I just hate interfering people that dont really have a need to know.

Thanks for your help be intersting to find out.

Superted x


----------



## MrsPoogs (Nov 7, 2006)

Hi Superted

Are you considering IVI Alicante for your DE?  I am at the clinic at the moment due to start my DE cycle again in May.

If you are having private treatment my understanding is that you do not have to disclose information to your GP or have any paperwork sent to them by the clinic.  I think when you complete the forms you need to put your GP's info down but I dont' think that they will send information to them.  I am sure someone else will come along to confirm this is correct, but it is my understanding.  

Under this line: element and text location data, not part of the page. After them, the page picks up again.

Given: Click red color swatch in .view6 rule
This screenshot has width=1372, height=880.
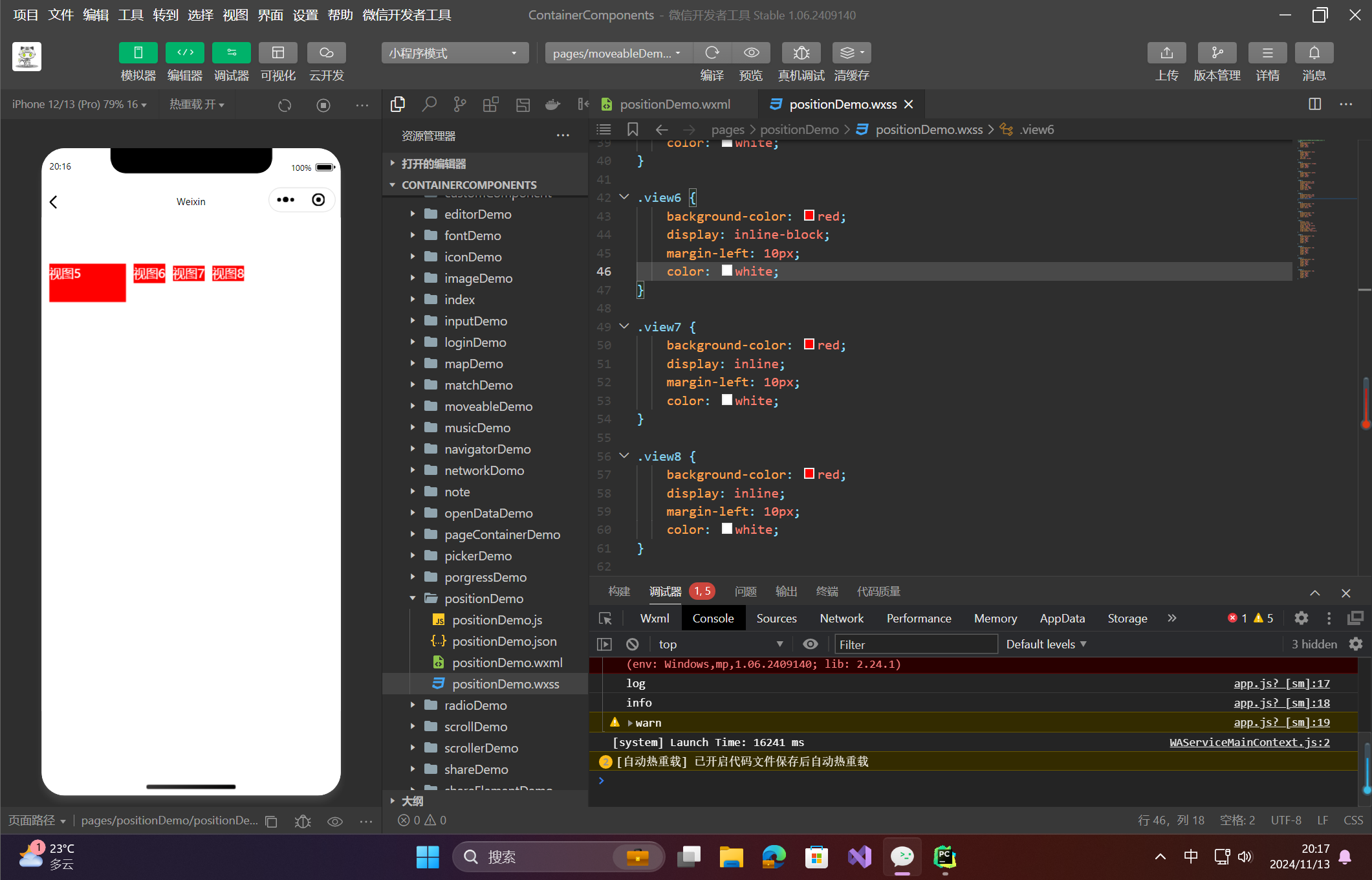Looking at the screenshot, I should point(809,215).
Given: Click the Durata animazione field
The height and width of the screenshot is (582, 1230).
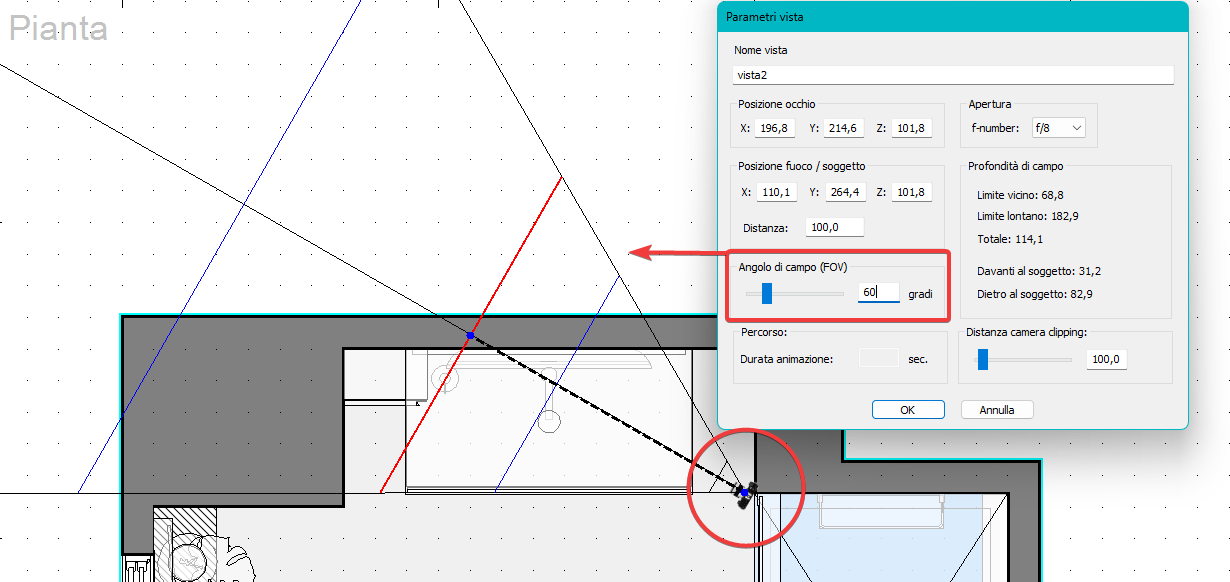Looking at the screenshot, I should tap(879, 358).
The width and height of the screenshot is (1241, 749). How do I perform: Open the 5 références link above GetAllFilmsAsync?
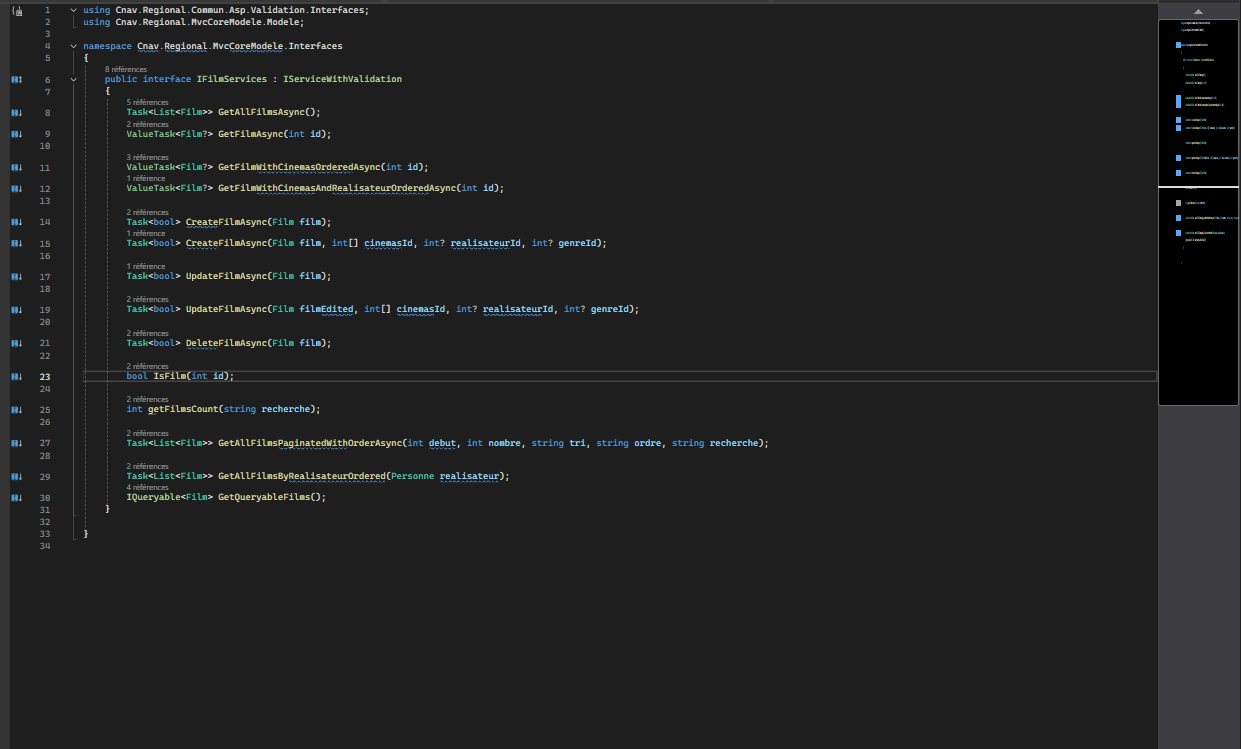pyautogui.click(x=147, y=102)
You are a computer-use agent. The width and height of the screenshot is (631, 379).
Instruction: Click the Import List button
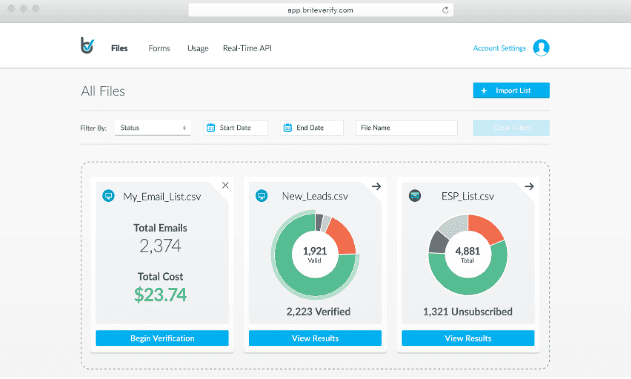511,91
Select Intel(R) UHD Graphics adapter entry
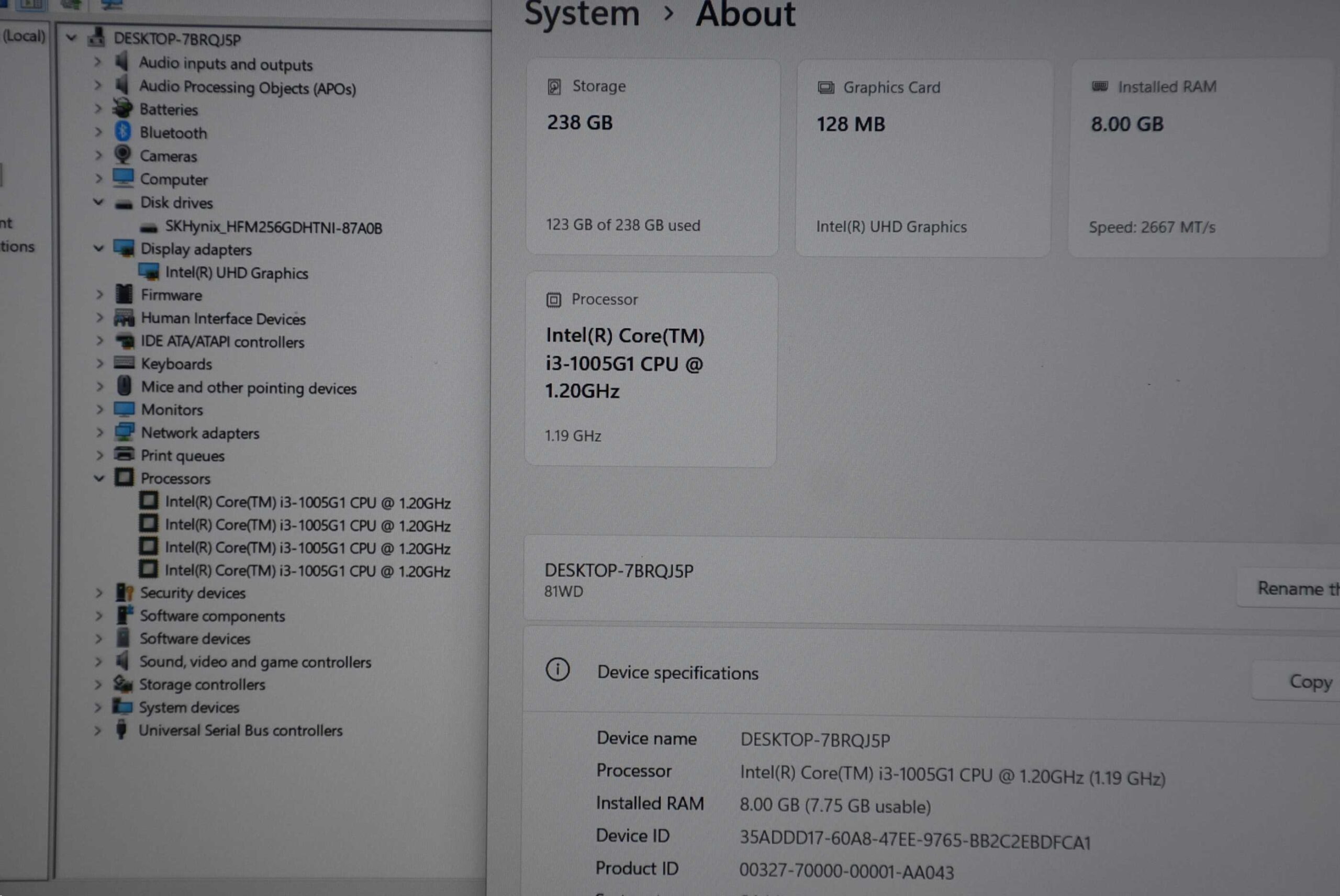Image resolution: width=1340 pixels, height=896 pixels. click(236, 273)
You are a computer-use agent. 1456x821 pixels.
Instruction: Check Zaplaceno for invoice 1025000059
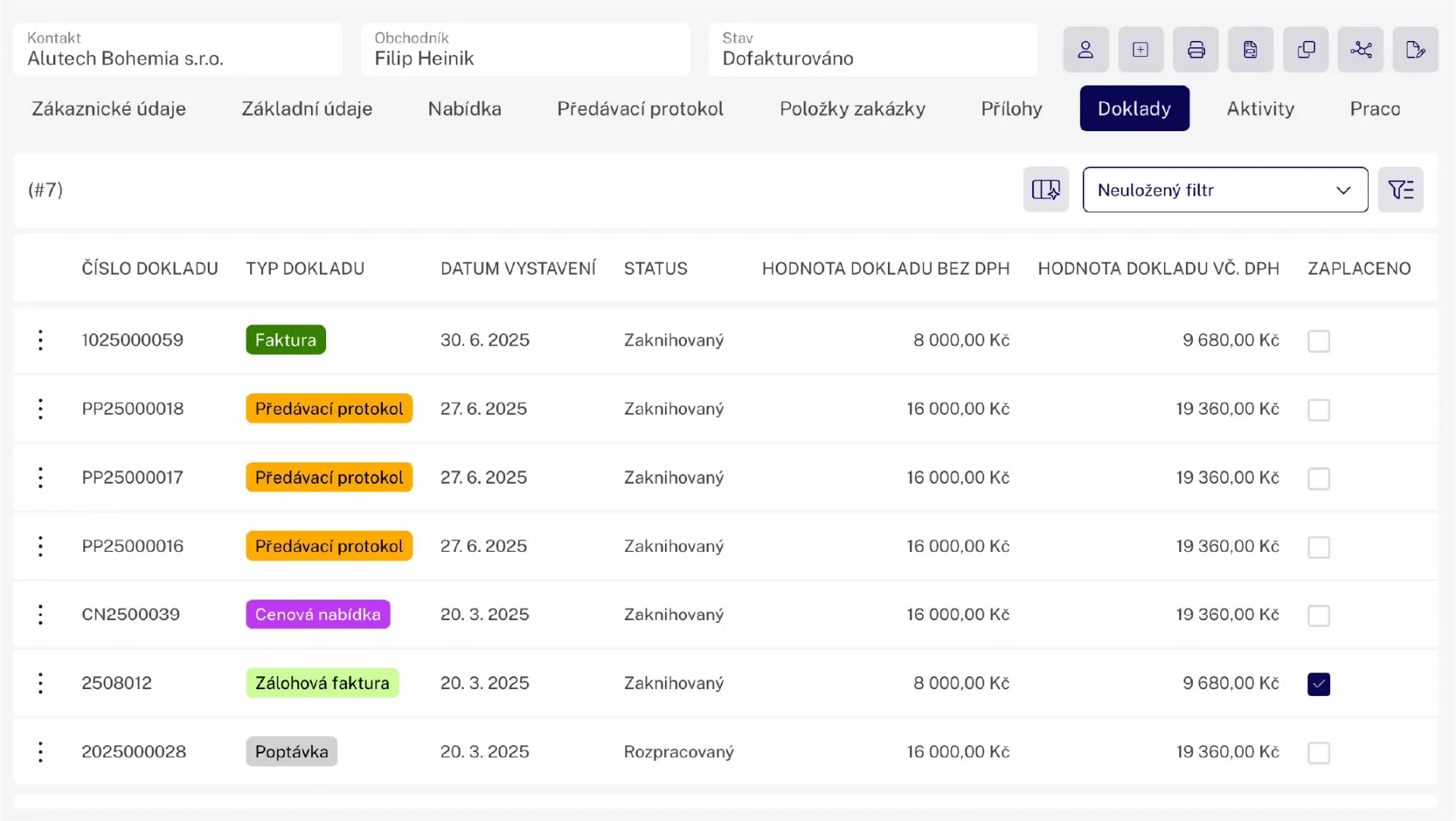coord(1318,341)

However, I used my GP to get all my bloods done in the Uk for my DEcycle as they need to be in date within 6 months so it did end up on my records that I was attempting another "private" IVF cycle although no other details were recorded.  When I start my cycle again in May I am not intending to inform my GP at this stage unless and hopefully that I will get my BFP!   HTH

Love Poogie xxxx


----------



## shellspain (Oct 29, 2007)

Hi Superted.
Ive just finished an IVF cycle in Spain (BFN im afraid) and am about to start DE IVF treatment.
I have never been asked to provide my GP or medical centre details. Along the way I was given copies of all reports, test results etc. Maybe i was expected to take this to a GP if i so wished? though i havent.
I do actually live in Spain myself so maybe thats why Ive never been askedbut I believe i have had all the same forms as everyone else.

Hope this helps you


----------



## olivia m (Jun 24, 2004)

Hi
Something to take into account when thinking about who needs to know about egg donation, is that it is helpful/important for anyone taking care of a pregnant woman to have this information because of the tests that may be offered.  Using eggs from a much younger woman means that tests for Downs Syndrome (for instance) are much less necessary.  
Olivia


----------



## superted (Sep 21, 2004)

Thanks girls.

Olivia yes I had realised you need to know when having a downs test.  I just dont want it constantly brought up all the time if I were to do down this route so I will obviously give the info to a midwife etc, when needed so it helps my care during pregnancy if I should get that far.

Thanks again.

Just was interested in your views really.  

superted x


----------



## mountainlion (Aug 13, 2006)

Hi,
Just thought I'd share my experience with IM Barcelona, and I'd guess other clinics abroad are the same; They do not normally correspond with your GMP, it is up to you if you want to tell him/her. [we did the first time, we wont this second time..]
Downs test is fully optional, we turned it down without further explanation.
Some UK medical staff are still very against IVF treatment of any kind abroad [they believe the old rumours of only UK treatment being any good, and routine 4+ embryo transfers! ]
If you may have Rhesus incompatability because of your blood group and donation [clinic will advise you of this if this problem likely to arise] then you would be best to mention this to your midwife so the necessary treatment can be done if required [prevents problems with any further pregnancies]


----------



## roze (Mar 20, 2004)

My GP advised me to disclose it to all attending medics but I really could see no medical reason why hence I did not. One consultant did try and drag information out of me during an examination which made me furious.  I think its a fair bet that someone in their 40s presenting with a pregnancy and seeming very happy about it is likely to have conceived using donor eggs, so some will make an educated guess. I did eventually tell a very senior consultant but he said he'd guessed anyway, but also that as far as he was concerned there was no medical implication in either telling or not telling. 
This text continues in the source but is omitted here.